Zou het zaad van het Evangelie minder krachtig zijn? Kan dit zaad decennia of eeuwen verduren, ook als er een dikke ijslaag overheen ligt? West-Europa is het meest geseculariseerde deel van de wereld. Het atheïsme is dé grote vooronderstelling van de westerse cultuur. Toch is juist in dit werelddeel eeuwenlang het zaad van het Evangelie met royale hand gestrooid. Stel je nu eens voor dat dit gaat ontkiemen. Dat er uit die dorre aarde ineens groene scheutjes omhoogschieten!

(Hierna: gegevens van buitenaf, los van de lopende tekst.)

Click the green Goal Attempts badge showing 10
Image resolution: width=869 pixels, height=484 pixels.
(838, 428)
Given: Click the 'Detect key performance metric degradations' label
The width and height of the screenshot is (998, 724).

Het klinkt te mooi om waar te zijn. Toch komt deze gedachte niet uit de lucht vallen. Via een artikel van dr. H. Klink werd ik eens gewezen op het gedachtegoed van de christenfilosoof Jean Guitton. Guitton wijst erop dat er zich in de ziel van een volk en van mensen een onderbewuste laag bevindt die veel dieper reikt dan men doorgaans beseft. In dit onderbewuste van het westerse volk is door de eeuwen heen het zaad van het Evangelie uitgestrooid. Dat betekent dat de westerse mens het christelijk geloof niet zomaar van zich kan afschudden. Het heeft een cultuur geschapen en het denken en doen van vele generaties gevormd. Die band met deze historie kan niet eenvoudig worden doorgesneden, ondanks alle verwoede pogingen daartoe.
Het zaad dat ooit is uitgestrooid, is niet verdwenen. Het ligt er nog, al is het wellicht diep verborgen en leeft men eroverheen. Guitton merkt op dat wat er nu in de volksziel verborgen ligt soms maar hoeft te worden aangeraakt en het begint weer te leven. Soms komt het verrassenderwijs naar boven!

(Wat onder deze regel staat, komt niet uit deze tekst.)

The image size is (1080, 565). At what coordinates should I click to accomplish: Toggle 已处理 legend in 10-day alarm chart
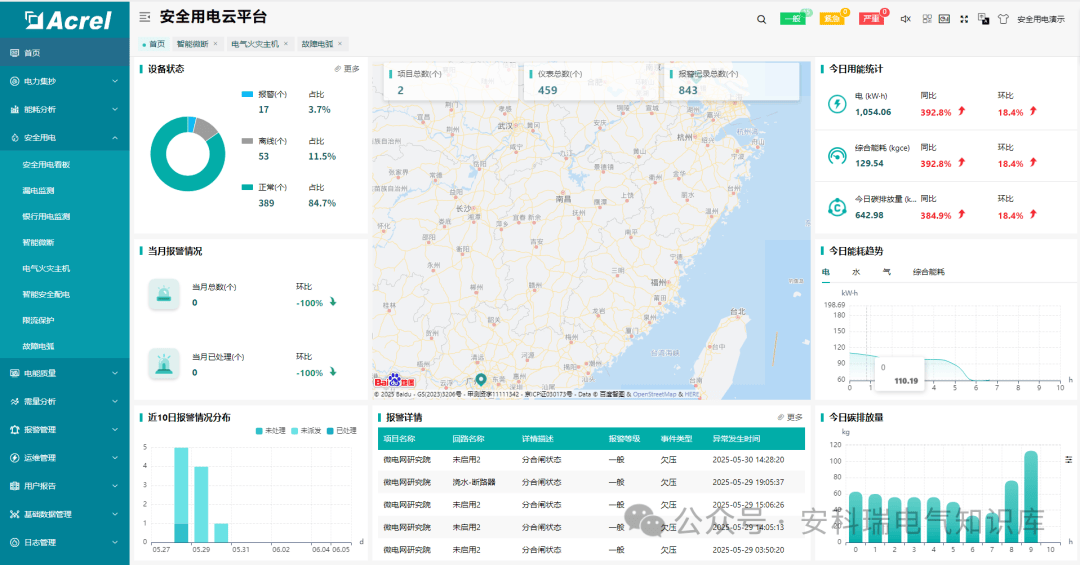[342, 431]
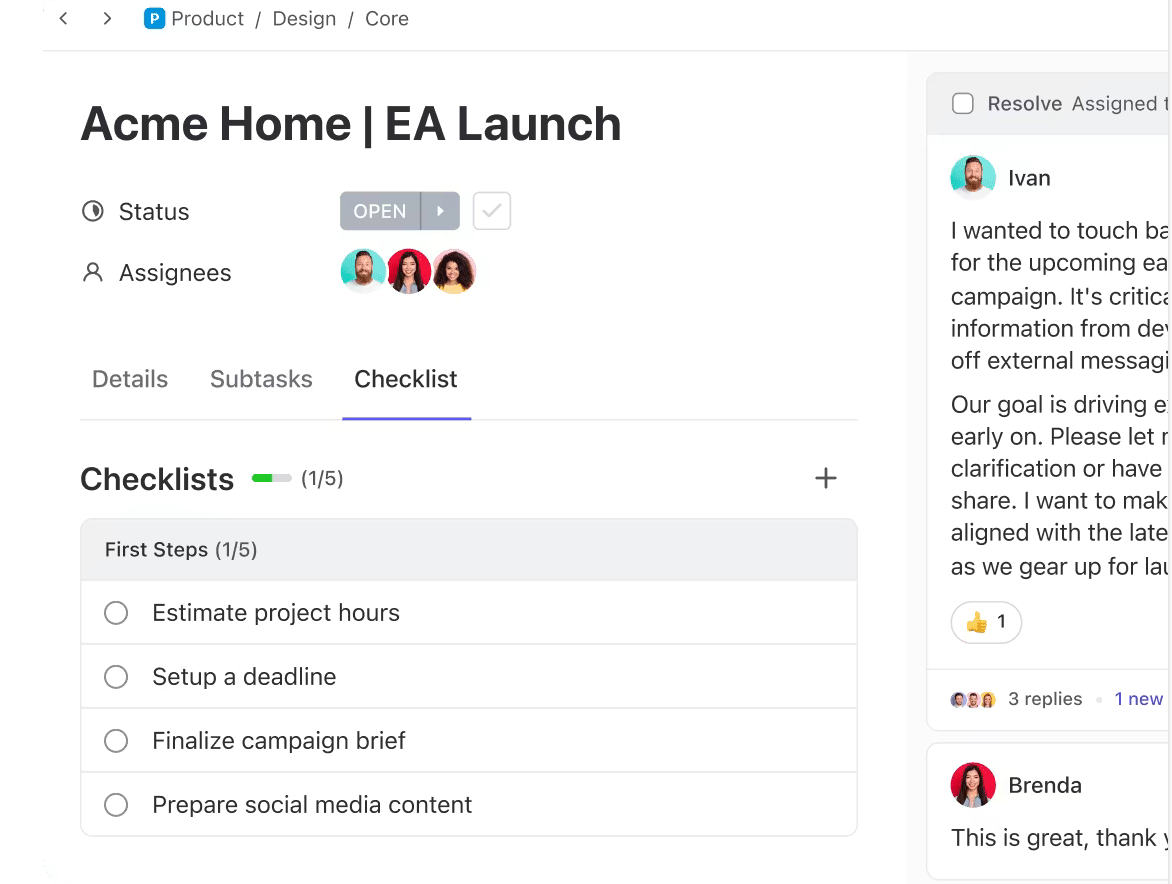Go forward with the right arrow
1172x884 pixels.
click(x=107, y=19)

Duidelijk is dat hier niets te organiseren valt. Erop vooruitgrijpen, is roof. Als er iets ontkiemt, is dat een godsgeschenk. We mogen er echter wel op hopen en om bidden. Het zaad van het Evangelie is toch onvergankelijk zaad (1 Petrus 1:23)? En God houdt Zijn verbond tot in het duizendste geslacht.
Deze gedachte bevat een appel op gelovigen, ook als zij een kleine minderheid zijn. Een appel om te volharden en trouw te blijven aan de Bijbel. Als een waakvlammetje. Want stel nu eens dat het gestrooide zaad in Europa ineens gaat ontkiemen en de westerse mens gaat roepen tot Zijn Schepper. Dan moeten er christenen zijn die hun kunnen wijzen op de Weg, de Waarheid en het Leven. Dan moeten zij niet in aanraking komen met een verbasterd Evangelie, maar met het zuivere Woord van God. Daarom moet het vlammetje blijven branden, zodat anderen kunnen worden aangestoken. Daarom behoren wij in woord en daad trouw te blijven aan Gods inzettingen en geen compromissen te sluiten met de wereld.

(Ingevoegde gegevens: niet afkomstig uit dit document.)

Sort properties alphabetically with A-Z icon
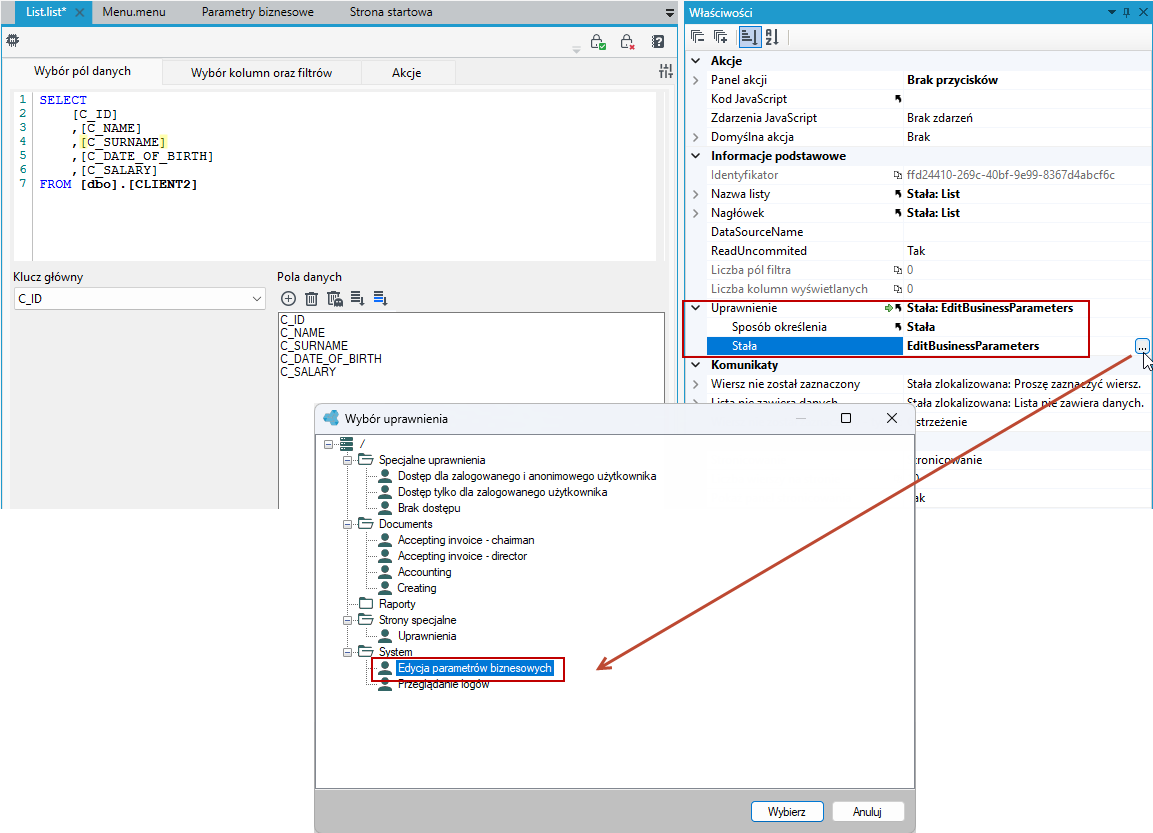The height and width of the screenshot is (833, 1153). (772, 37)
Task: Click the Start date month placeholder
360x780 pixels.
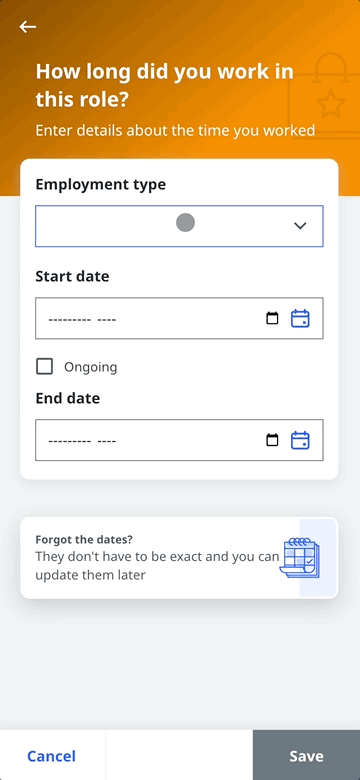Action: pyautogui.click(x=70, y=319)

Eens schreef Dietrich Bonhoeffer vanuit de gevangenis aan een dopeling: „Het is niet aan ons de dag te voorspellen –maar die dag zal komen– dat er weer mensen geroepen worden om zó Gods Woord te spreken dat de wereld eronder verandert en zich vernieuwt. De mensen zullen ontsteld zijn, maar zich gewonnen geven. Tot die tijd zal de zaak der christenen verborgen zijn en stil, maar er zullen mensen zijn die bidden en het goede doen en wachten op Gods uur. Ik hoop dat jij een van hen zult zijn.”
Misschien zat ik vorige week tegenover zo’n christin in een volle trein. Het was een zwarte vrouw die de hele rit duidelijk zichtbaar in haar Bijbeltje las. Ineens verdween haar hand in een handtasje. Ze haalde daaruit een rol snoep. Met een glimlach bood ze alle reizigers naast en tegenover haar een snoepje aan. De verrassing hierover was van de verschillende gezichten af te lezen. Vervolgens las ze rustig door in het evangelie van Johannes.
Misschien is getuige-zijn van Christus wel zo eenvoudig. Zelfs al staan we als Willibrord zonder beschutting op het strand.